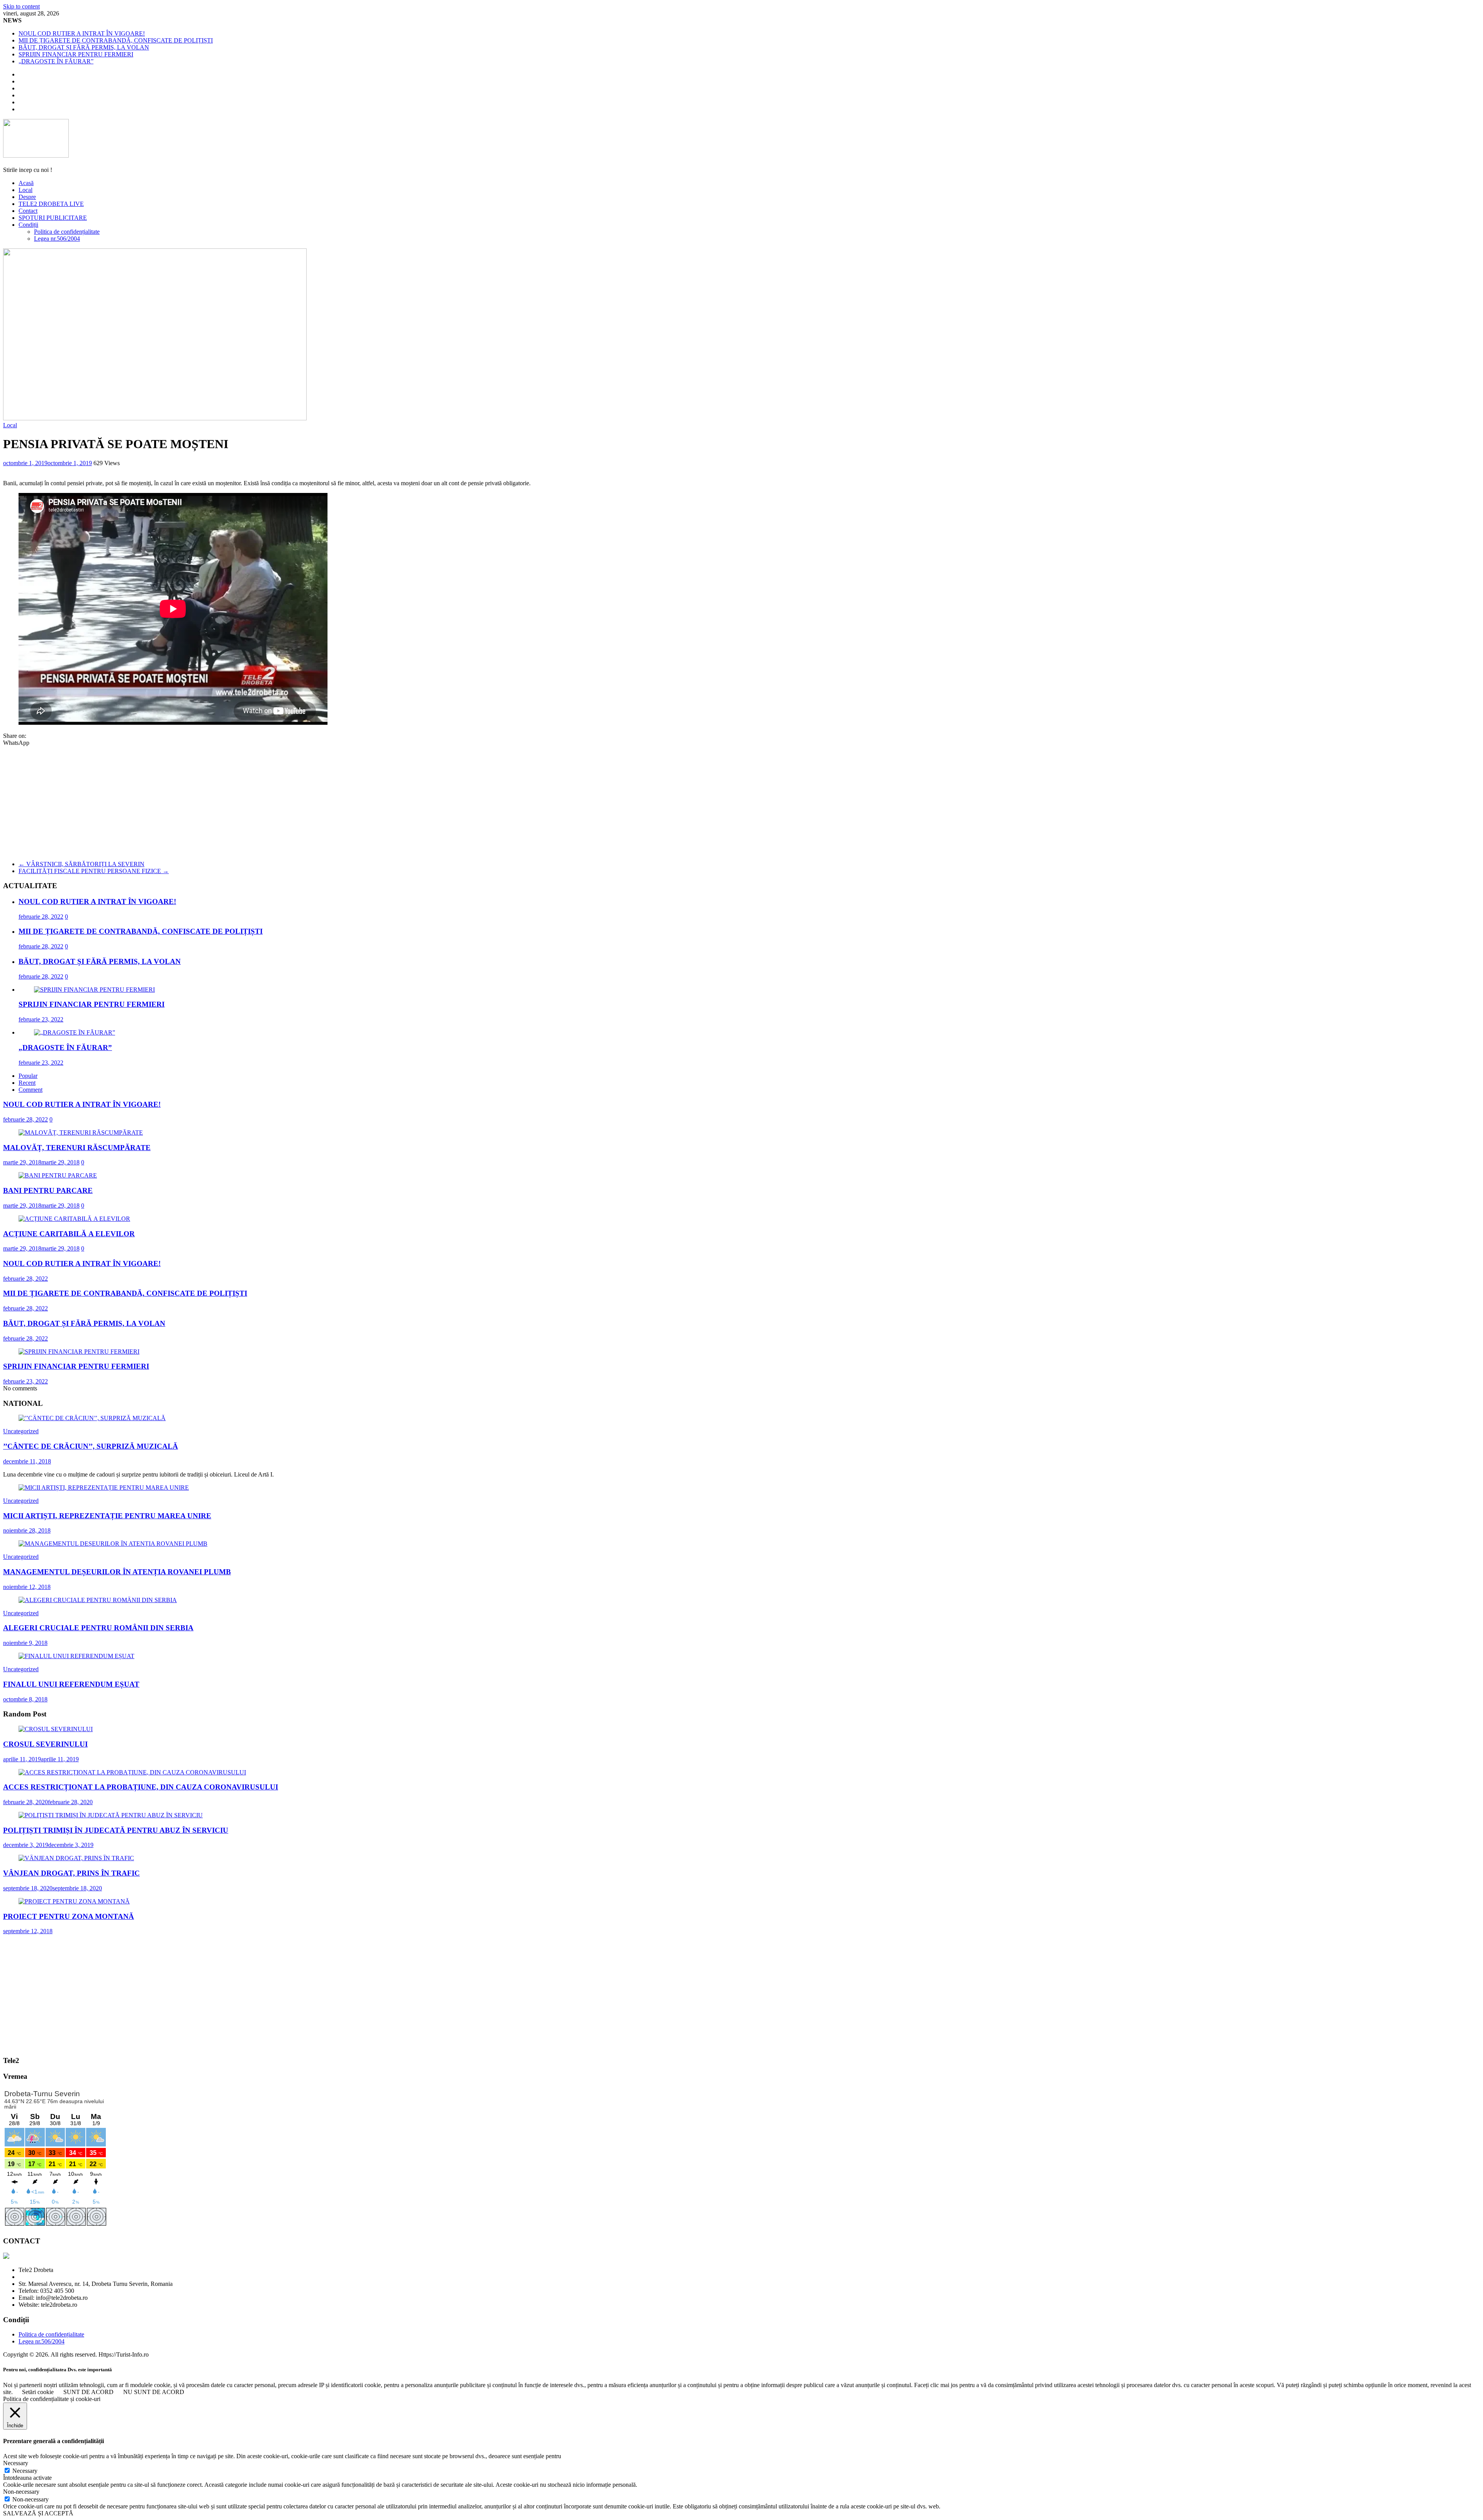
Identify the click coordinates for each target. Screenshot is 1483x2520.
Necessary (24, 2470)
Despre (27, 197)
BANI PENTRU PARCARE (48, 1190)
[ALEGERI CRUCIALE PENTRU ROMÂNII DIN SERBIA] (98, 1600)
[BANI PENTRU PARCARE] (58, 1175)
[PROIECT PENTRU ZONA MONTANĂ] (74, 1901)
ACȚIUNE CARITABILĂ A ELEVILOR (69, 1234)
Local (25, 190)
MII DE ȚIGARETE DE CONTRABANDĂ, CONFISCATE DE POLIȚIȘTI (116, 40)
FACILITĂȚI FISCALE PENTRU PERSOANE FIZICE (94, 871)
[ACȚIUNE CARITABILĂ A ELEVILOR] (74, 1218)
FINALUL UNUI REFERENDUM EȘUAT (71, 1684)
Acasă (26, 183)
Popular (28, 1075)
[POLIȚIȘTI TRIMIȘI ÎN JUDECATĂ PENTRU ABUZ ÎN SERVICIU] (111, 1815)
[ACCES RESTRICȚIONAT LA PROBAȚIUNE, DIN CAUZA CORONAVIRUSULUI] (132, 1772)
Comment (30, 1089)
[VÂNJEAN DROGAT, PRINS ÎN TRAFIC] (76, 1858)
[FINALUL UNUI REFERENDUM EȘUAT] (76, 1656)
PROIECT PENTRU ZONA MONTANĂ (68, 1916)
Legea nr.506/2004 (57, 238)
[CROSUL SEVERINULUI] (56, 1729)
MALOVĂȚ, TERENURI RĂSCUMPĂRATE (77, 1148)
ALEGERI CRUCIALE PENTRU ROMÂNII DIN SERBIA (98, 1628)
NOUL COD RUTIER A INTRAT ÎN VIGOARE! (82, 33)
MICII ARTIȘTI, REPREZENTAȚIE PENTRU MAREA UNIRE (107, 1516)
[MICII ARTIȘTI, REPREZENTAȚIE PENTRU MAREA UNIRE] (104, 1487)
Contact (28, 210)
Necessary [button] (15, 2463)
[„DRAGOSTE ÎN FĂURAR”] (74, 1032)
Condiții (28, 224)
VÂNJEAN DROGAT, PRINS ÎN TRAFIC (71, 1873)
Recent (27, 1082)
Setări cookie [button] (38, 2392)
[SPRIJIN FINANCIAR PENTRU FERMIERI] (94, 989)
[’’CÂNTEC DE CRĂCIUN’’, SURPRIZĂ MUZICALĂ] (92, 1418)
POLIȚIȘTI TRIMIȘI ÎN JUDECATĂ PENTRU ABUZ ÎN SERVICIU (115, 1830)
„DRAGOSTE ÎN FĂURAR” (56, 61)
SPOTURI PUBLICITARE (53, 217)
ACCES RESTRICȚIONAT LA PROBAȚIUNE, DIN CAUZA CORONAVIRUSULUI (140, 1787)
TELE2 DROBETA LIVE (51, 204)
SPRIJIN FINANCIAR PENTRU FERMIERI (76, 54)
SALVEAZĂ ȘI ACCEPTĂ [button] (38, 2513)
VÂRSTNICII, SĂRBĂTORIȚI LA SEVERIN (81, 864)
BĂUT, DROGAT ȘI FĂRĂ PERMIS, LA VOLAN (84, 47)
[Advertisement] (741, 800)
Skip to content (21, 6)
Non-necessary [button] (21, 2491)
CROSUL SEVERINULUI (45, 1744)
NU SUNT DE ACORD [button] (153, 2392)
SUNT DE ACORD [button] (88, 2392)
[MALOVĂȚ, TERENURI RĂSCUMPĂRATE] (81, 1132)
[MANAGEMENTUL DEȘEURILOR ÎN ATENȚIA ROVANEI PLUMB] (113, 1543)
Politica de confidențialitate (67, 231)
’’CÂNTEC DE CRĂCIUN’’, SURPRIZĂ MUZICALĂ (90, 1446)
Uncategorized (21, 1431)
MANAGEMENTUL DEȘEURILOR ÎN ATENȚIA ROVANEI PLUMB (117, 1572)
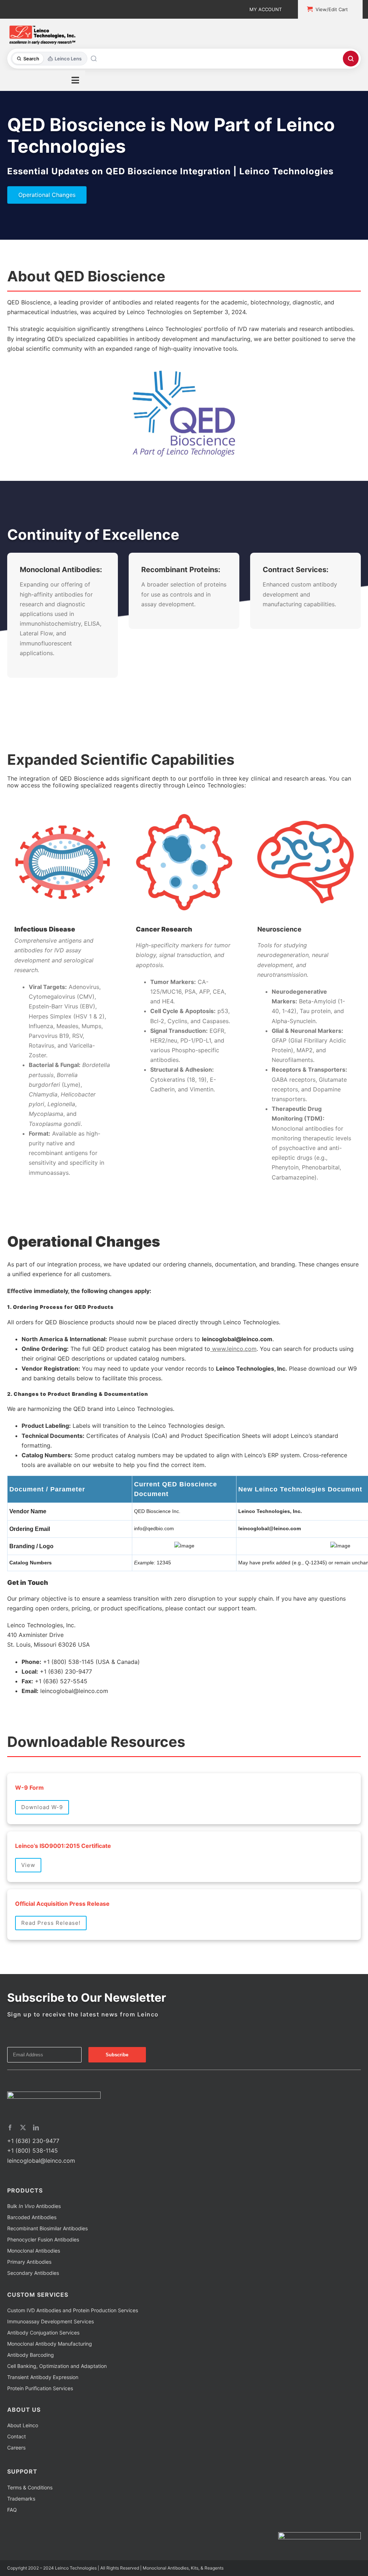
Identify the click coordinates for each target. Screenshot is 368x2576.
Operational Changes (46, 194)
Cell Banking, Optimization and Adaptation (57, 2366)
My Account (265, 9)
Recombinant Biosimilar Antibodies (47, 2228)
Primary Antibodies (29, 2262)
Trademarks (21, 2499)
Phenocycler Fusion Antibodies (43, 2239)
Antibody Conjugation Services (43, 2332)
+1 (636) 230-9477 (33, 2140)
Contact (16, 2436)
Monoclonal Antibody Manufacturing (49, 2344)
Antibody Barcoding (30, 2355)
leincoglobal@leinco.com (41, 2160)
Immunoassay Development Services (50, 2321)
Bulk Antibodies (34, 2206)
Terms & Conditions (29, 2487)
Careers (16, 2447)
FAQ (12, 2510)
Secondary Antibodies (33, 2273)
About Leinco (22, 2425)
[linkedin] (36, 2127)
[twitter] (23, 2127)
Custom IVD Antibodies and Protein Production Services (72, 2310)
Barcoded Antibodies (31, 2217)
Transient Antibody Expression (42, 2377)
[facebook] (10, 2127)
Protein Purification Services (40, 2388)
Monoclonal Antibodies (33, 2251)
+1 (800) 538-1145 (32, 2150)
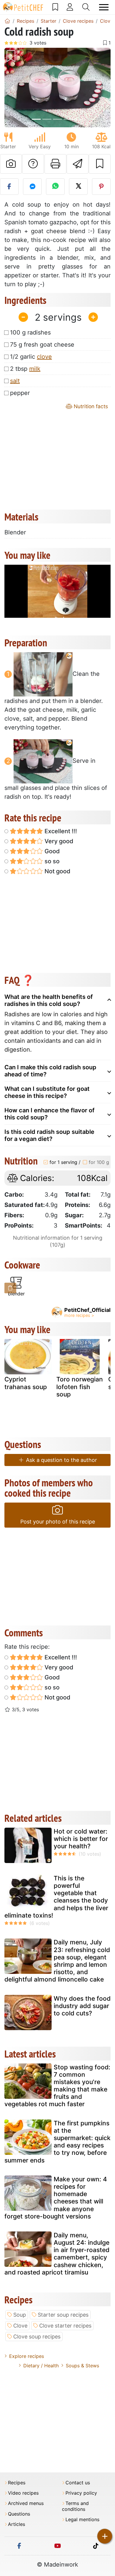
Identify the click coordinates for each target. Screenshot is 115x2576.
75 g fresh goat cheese (42, 344)
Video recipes (23, 2493)
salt (15, 380)
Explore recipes (26, 2356)
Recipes (16, 2483)
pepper (20, 392)
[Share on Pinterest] (101, 186)
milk (34, 368)
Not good (56, 871)
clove (44, 356)
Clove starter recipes (65, 2326)
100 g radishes (30, 332)
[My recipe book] (55, 7)
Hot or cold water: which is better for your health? (81, 1839)
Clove (20, 2326)
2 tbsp (25, 368)
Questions (19, 2514)
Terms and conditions (75, 2506)
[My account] (70, 7)
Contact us (77, 2483)
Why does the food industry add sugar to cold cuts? (82, 2006)
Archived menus (26, 2503)
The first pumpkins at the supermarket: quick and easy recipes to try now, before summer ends (57, 2141)
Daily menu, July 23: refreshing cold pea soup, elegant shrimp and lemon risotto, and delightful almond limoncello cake (57, 1960)
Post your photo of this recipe (57, 1521)
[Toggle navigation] (104, 7)
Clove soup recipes (36, 2336)
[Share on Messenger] (32, 186)
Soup (19, 2315)
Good (51, 851)
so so (51, 861)
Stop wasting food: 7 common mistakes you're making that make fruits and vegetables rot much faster (57, 2085)
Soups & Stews (82, 2366)
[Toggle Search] (86, 7)
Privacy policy (81, 2493)
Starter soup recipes (63, 2315)
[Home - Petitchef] (7, 21)
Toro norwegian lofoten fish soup (79, 1387)
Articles (16, 2524)
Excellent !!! (60, 831)
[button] (12, 87)
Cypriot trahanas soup (25, 1383)
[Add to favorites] (100, 164)
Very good (58, 841)
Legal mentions (82, 2519)
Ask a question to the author (60, 1460)
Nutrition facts (90, 406)
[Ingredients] (10, 1288)
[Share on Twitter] (78, 186)
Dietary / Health (41, 2366)
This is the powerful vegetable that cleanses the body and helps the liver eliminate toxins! (56, 1897)
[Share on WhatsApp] (55, 186)
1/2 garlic (31, 356)
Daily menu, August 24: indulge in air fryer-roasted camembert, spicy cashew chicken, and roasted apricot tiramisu (56, 2253)
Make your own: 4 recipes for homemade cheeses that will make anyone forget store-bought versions (55, 2197)
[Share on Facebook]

- [Assignment]: Find the line with "Transient Antibody Expression (42, 2377)" in the entries above. Set down exactly every line from it up to and including the line with "Not good (56, 871)", images excluded.

- [Result]:
Transient Antibody Expression (42, 2377)
[facebook] (10, 2127)
Protein Purification Services (40, 2388)
Monoclonal Antibodies (33, 2251)
+1 (800) 538-1145 (32, 2150)
Identify the click coordinates for each target. Screenshot is 115x2576.
75 g fresh goat cheese (42, 344)
Video recipes (23, 2493)
salt (15, 380)
Explore recipes (26, 2356)
Recipes (16, 2483)
pepper (20, 392)
[Share on Pinterest] (101, 186)
milk (34, 368)
Not good (56, 871)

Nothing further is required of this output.